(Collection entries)
◆ ◆ ◆

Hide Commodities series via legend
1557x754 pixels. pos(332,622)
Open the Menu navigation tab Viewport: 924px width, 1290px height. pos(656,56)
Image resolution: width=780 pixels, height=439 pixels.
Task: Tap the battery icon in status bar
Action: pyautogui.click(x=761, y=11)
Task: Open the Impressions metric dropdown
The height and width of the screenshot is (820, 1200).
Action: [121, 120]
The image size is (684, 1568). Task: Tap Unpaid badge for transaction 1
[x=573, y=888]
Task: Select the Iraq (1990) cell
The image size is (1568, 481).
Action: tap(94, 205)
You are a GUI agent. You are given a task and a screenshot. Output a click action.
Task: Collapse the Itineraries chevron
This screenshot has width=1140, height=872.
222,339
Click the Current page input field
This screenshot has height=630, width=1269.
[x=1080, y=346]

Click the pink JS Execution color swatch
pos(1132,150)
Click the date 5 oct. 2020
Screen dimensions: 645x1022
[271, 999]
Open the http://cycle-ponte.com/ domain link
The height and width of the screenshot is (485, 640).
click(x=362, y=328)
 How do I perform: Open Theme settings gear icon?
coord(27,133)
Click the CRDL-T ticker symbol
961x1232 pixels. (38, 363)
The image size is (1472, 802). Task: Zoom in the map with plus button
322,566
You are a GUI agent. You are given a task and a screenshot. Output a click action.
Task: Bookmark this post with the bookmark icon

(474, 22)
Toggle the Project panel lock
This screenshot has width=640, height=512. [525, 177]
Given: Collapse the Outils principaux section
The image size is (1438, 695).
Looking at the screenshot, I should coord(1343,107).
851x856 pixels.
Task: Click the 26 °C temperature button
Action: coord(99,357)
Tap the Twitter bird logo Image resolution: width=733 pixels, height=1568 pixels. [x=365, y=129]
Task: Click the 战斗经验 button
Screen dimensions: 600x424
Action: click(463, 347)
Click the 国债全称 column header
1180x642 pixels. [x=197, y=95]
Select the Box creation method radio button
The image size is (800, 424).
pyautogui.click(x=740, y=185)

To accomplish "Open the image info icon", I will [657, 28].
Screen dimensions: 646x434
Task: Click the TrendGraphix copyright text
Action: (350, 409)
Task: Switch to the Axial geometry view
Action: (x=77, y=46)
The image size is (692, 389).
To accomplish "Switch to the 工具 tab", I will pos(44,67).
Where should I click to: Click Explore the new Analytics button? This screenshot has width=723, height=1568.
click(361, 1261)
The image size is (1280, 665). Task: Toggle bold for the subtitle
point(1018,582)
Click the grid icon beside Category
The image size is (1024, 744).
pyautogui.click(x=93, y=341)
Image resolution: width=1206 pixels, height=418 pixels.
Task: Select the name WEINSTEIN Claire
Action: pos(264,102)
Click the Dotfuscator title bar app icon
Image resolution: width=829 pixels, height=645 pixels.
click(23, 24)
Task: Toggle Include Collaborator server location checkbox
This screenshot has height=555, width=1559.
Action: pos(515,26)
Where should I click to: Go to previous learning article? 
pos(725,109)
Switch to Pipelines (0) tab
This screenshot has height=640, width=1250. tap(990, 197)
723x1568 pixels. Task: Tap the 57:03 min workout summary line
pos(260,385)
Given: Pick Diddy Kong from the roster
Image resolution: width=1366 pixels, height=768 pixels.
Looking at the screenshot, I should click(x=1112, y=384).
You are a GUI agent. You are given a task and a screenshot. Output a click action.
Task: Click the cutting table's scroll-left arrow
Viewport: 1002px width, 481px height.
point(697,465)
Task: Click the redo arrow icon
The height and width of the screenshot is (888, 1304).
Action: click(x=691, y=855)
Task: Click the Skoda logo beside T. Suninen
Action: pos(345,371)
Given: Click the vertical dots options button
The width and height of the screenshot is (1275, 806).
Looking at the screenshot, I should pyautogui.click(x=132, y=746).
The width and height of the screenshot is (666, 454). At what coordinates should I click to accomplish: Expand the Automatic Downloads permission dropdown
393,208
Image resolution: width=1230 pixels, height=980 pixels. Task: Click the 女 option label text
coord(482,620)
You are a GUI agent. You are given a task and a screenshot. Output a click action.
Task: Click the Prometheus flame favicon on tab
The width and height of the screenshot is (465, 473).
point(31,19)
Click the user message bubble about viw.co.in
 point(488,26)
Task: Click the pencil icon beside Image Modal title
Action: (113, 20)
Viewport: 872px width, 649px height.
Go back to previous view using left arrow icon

◆ ◆ ◆

= EXERCISE DIRECTIONS =
Copy out the full set of entries without altering anything.

= SOLUTION FOR THIS PROBLEM =
Hide Commodities series via legend
1557x754 pixels. pos(332,622)
Open the Menu navigation tab Viewport: 924px width, 1290px height. pos(656,56)
Image resolution: width=780 pixels, height=439 pixels.
Task: Tap the battery icon in status bar
Action: pyautogui.click(x=761, y=11)
Task: Open the Impressions metric dropdown
The height and width of the screenshot is (820, 1200).
Action: [121, 120]
The image size is (684, 1568). Task: Tap Unpaid badge for transaction 1
[x=573, y=888]
Task: Select the Iraq (1990) cell
The image size is (1568, 481).
Action: tap(94, 205)
You are a GUI agent. You are given a task and a screenshot. Output a click action.
Task: Collapse the Itineraries chevron
This screenshot has width=1140, height=872.
222,339
Click the Current page input field
This screenshot has height=630, width=1269.
[x=1080, y=346]

Click the pink JS Execution color swatch
pos(1132,150)
Click the date 5 oct. 2020
Screen dimensions: 645x1022
[271, 999]
Open the http://cycle-ponte.com/ domain link
The height and width of the screenshot is (485, 640).
click(x=362, y=328)
 How do I perform: Open Theme settings gear icon?
coord(27,133)
Click the CRDL-T ticker symbol
961x1232 pixels. (38, 363)
The image size is (1472, 802). Task: Zoom in the map with plus button
322,566
You are a GUI agent. You are given a task and a screenshot. Output a click action.
Task: Bookmark this post with the bookmark icon

(474, 22)
Toggle the Project panel lock
This screenshot has width=640, height=512. [525, 177]
Given: Collapse the Outils principaux section
The image size is (1438, 695).
Looking at the screenshot, I should coord(1343,107).
851x856 pixels.
Task: Click the 26 °C temperature button
Action: coord(99,357)
Tap the Twitter bird logo Image resolution: width=733 pixels, height=1568 pixels. [x=365, y=129]
Task: Click the 战斗经验 button
Screen dimensions: 600x424
Action: click(463, 347)
Click the 国债全称 column header
1180x642 pixels. [x=197, y=95]
Select the Box creation method radio button
The image size is (800, 424).
pyautogui.click(x=740, y=185)

To accomplish "Open the image info icon", I will [657, 28].
Screen dimensions: 646x434
Task: Click the TrendGraphix copyright text
Action: (350, 409)
Task: Switch to the Axial geometry view
Action: (x=77, y=46)
The image size is (692, 389).
To accomplish "Switch to the 工具 tab", I will pos(44,67).
Where should I click to: Click Explore the new Analytics button? This screenshot has width=723, height=1568.
click(361, 1261)
The image size is (1280, 665). Task: Toggle bold for the subtitle
point(1018,582)
Click the grid icon beside Category
The image size is (1024, 744).
pyautogui.click(x=93, y=341)
Image resolution: width=1206 pixels, height=418 pixels.
Task: Select the name WEINSTEIN Claire
Action: pos(264,102)
Click the Dotfuscator title bar app icon
Image resolution: width=829 pixels, height=645 pixels.
click(23, 24)
Task: Toggle Include Collaborator server location checkbox
This screenshot has height=555, width=1559.
Action: pos(515,26)
Where should I click to: Go to previous learning article? 
pos(725,109)
Switch to Pipelines (0) tab
This screenshot has height=640, width=1250. tap(990, 197)
723x1568 pixels. Task: Tap the 57:03 min workout summary line
pos(260,385)
Given: Pick Diddy Kong from the roster
Image resolution: width=1366 pixels, height=768 pixels.
Looking at the screenshot, I should click(x=1112, y=384).
You are a GUI agent. You are given a task and a screenshot. Output a click action.
Task: Click the cutting table's scroll-left arrow
Viewport: 1002px width, 481px height.
point(697,465)
Task: Click the redo arrow icon
The height and width of the screenshot is (888, 1304).
Action: click(x=691, y=855)
Task: Click the Skoda logo beside T. Suninen
Action: pos(345,371)
Given: Click the vertical dots options button
The width and height of the screenshot is (1275, 806).
Looking at the screenshot, I should pyautogui.click(x=132, y=746).
The width and height of the screenshot is (666, 454). At what coordinates should I click to accomplish: Expand the Automatic Downloads permission dropdown
393,208
Image resolution: width=1230 pixels, height=980 pixels. Task: Click the 女 option label text
coord(482,620)
You are a GUI agent. You are given a task and a screenshot. Output a click action.
Task: Click the Prometheus flame favicon on tab
The width and height of the screenshot is (465, 473).
point(31,19)
Click the user message bubble about viw.co.in
 point(488,26)
Task: Click the pencil icon beside Image Modal title
Action: (113, 20)
Viewport: 872px width, 649px height.
Go back to previous view using left arrow icon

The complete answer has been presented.